Imperial Star Destroyer

Imperial Star Destroyer

poniedziałek, 10 października 2016

TANKS - wersja polska

Tym razem nie będzie Unboxingu, relacji and rewelacji - tym razem będzie ordynarna reklama. Jakiś czas temu zamieściłem serię artykułów związanych z grą TANKS i zestawem podstawowym do niej.

Niedawno otrzymałem informację, że znana i lubiana firma Wargamer zdecydowała się przetłumaczyć zasady gry Tanks na język polski. Ponieważ inicjatywa bardzo mi się podoba postanowiłem symbolicznie wesprzeć jej twórców zamieszczająć informację o kampanii crowdfundingowej, która ma miejsce na stronie wspieram.to.

Tutaj link:
https://wspieram.to/tanks

A poniżej film propagandowy wargamera na youtube (uwaga Tygrys jeszcze niedostępny w Tanks):
https://www.youtube.com/watch?time_continue=110&v=pC9V1tzviEU

Warto zauważyć, że podstawowy "pledge" kosztuje tylko 79zł za zestaw startowy, który już w cenie 95zł był bardzo tani. Ta cena to prawdziwy "dzień dziecka"!

Na stronie kampanii należy zauważyć możliwość wyboru zestawu głównego lub zestawów dodatkowych np. tylko jeden Sherman albo tylko jedna Pantera w sensownej cenie 29zł. Dostępne są też maty do gry.

Żeby kampania się powiodła twórcy tłumaczenia założyli sobie cel 10.000zł, wydaje się dość wysoki ale mocno trzymam kciuki za powodzenie projektu.

Jeśli interesują was "Tanks" to koniecznie wspierajcie to! :)
P.S. wsparłem to i ja - zdecydowałem się na zestaw dodatkowy Pantera i akrylowe znaczniki i miarki


piątek, 7 października 2016

Shadow Caster - Unboxing

Po łomocie jaki otrzymałem na turnieju we Wrocławiu postanowiłem zaopatrzyć się w jeden z obiecująco wyglądających statków IX fali - Shadow Caster. Do "Siewcy Cienia" przekonał mnie Dawid Mrówczyński i jego kombinacja Asajj Ventress i Lats Razzi.


Statek zamówiłem w cenie 129.99zl i otrzymałem go bardzo szybko. Zawartość jest standardowa jak na X-winga, plastikowy model statku, podstawki, karty pilotów, karty rozwinięć oraz wypraski z żetonami, nakładkami na podstawki i kosmicznymi śmieciami. Nowością jest znacznik pola ostrzału w kształcie strzałki zakładanej na słupek statku.

Cel zadania:
Proszę odpowiedzieć krótko na pytania na podstawie wybranego tekstu:
(a) Ile kosztuje podstawowy „pledge” w kampanii?
(b) Jaki cel kwotowy wyznaczyli sobie twórcy tłumaczenia?
(c) W jakiej cenie zamówiono statek Shadow Caster?
Materiał nie jest potrzebny do wykonania zadania.

Zapisane informacje:
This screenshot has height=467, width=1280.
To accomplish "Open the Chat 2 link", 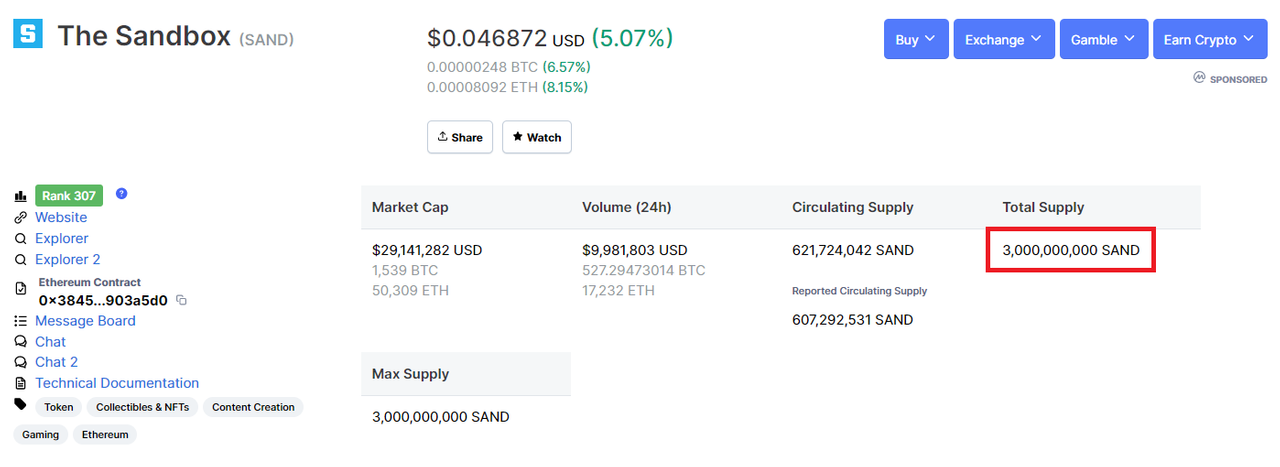I will pos(56,362).
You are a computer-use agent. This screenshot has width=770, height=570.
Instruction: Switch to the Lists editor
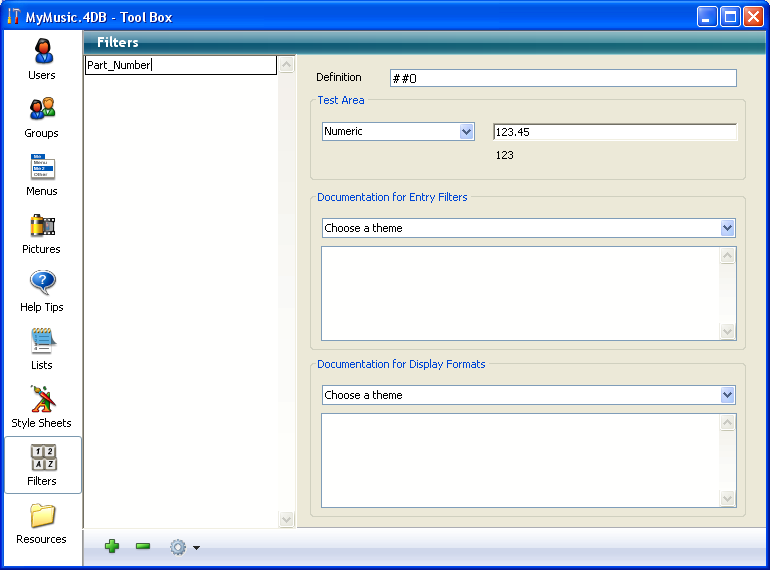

Wykonane zadanie:
(a) 79 zł.
(b) 10 000 zł.
(c) 129,99 zł.